● Stated goal: Turn the lines of the listing below, beginning with the line containing "Task: Preview the flours we use post" and continuing through the end of the listing, into a JSON list of strings, one string per line, skipping blank lines. Omit the pictures.

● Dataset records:
────────────────────────────────────────

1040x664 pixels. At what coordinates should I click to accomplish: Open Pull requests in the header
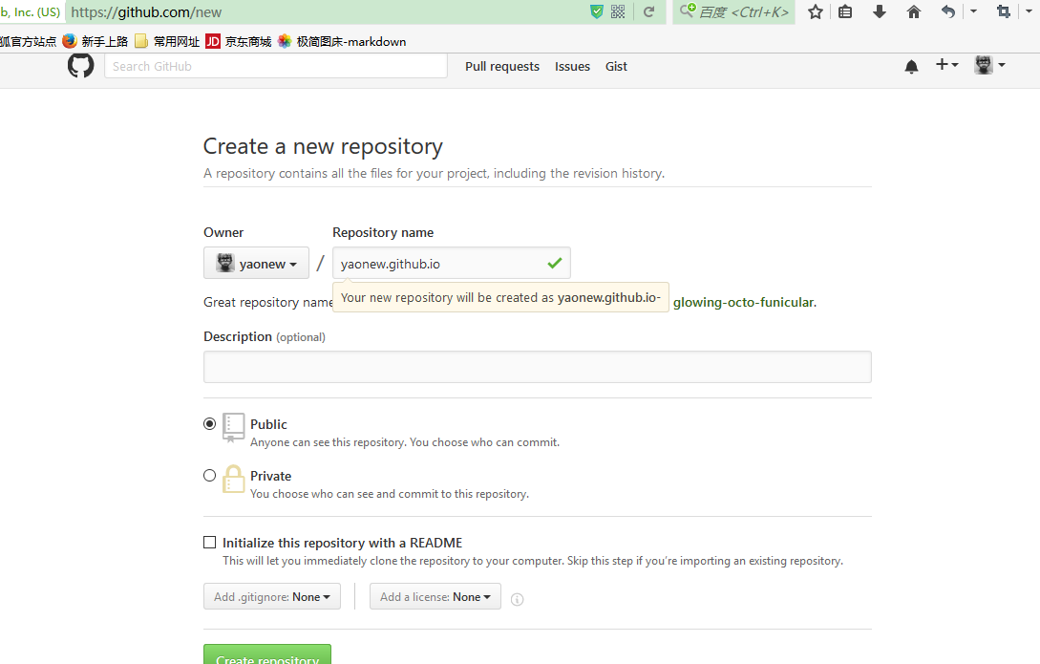click(502, 67)
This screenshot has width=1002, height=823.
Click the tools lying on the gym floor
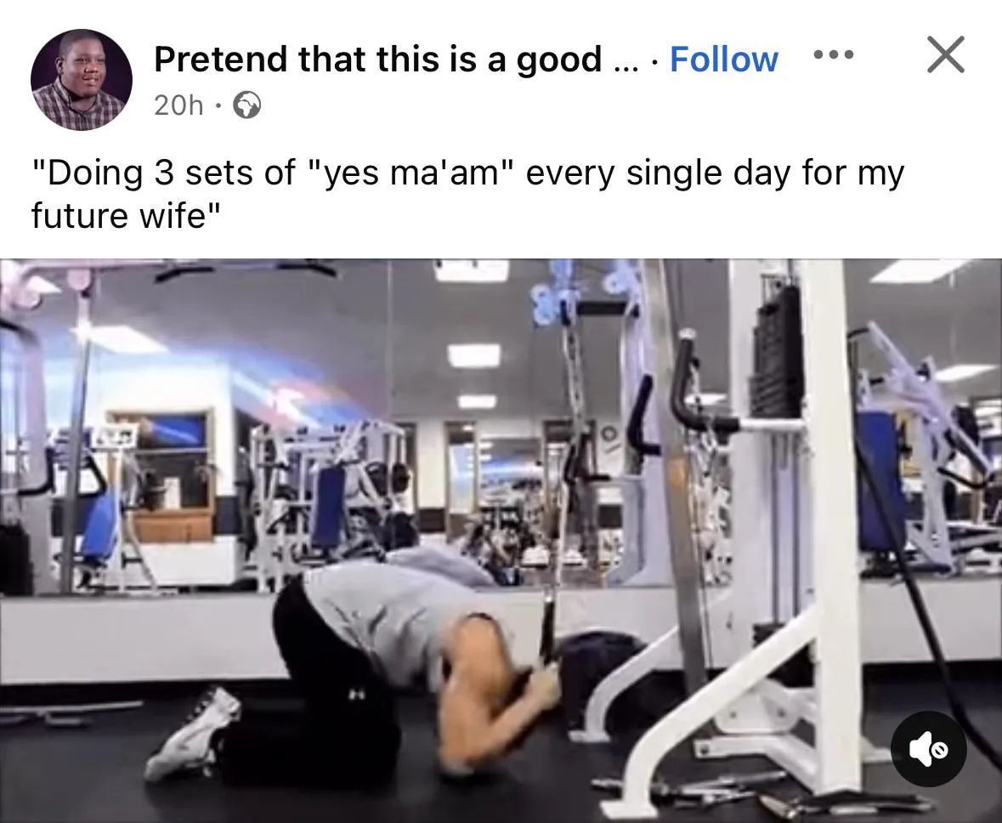(754, 795)
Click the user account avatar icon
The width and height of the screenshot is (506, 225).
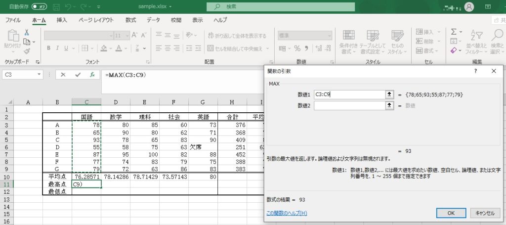(469, 7)
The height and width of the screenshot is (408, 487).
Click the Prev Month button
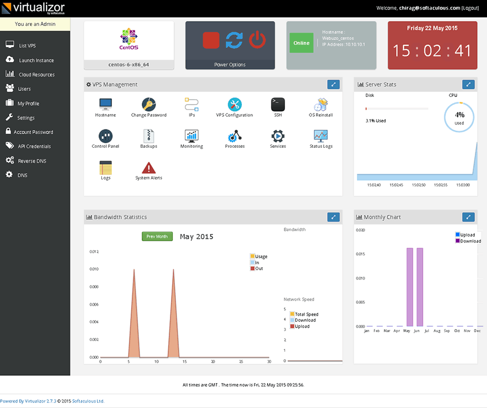click(x=157, y=236)
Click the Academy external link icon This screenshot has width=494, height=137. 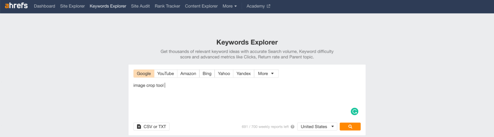[x=268, y=6]
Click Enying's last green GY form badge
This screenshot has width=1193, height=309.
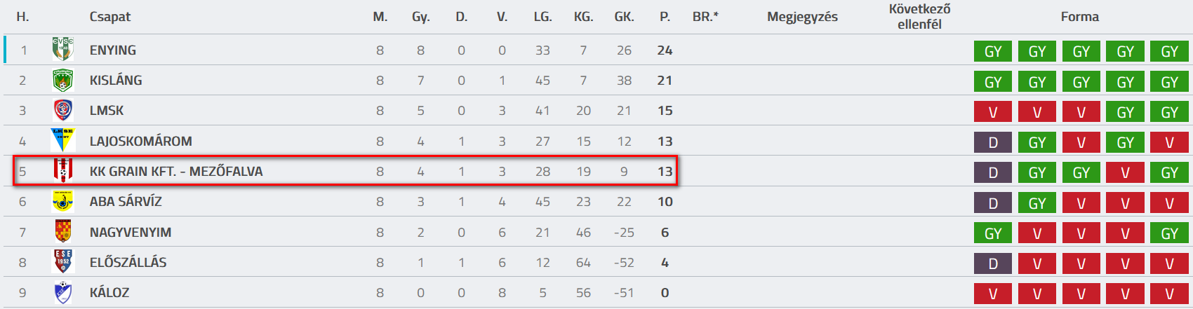pyautogui.click(x=1169, y=51)
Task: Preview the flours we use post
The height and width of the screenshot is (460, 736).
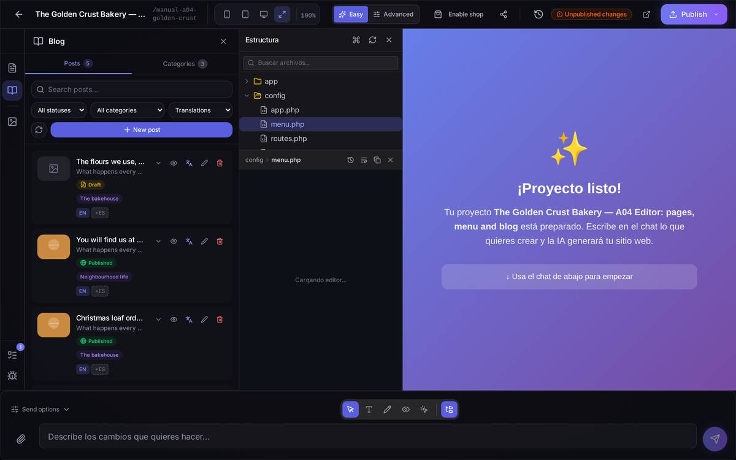Action: [174, 163]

────────────────────────────────────────

● Response to the task:
[
  "Task: Preview the flours we use post",
  "The height and width of the screenshot is (460, 736).",
  "Action: [174, 163]"
]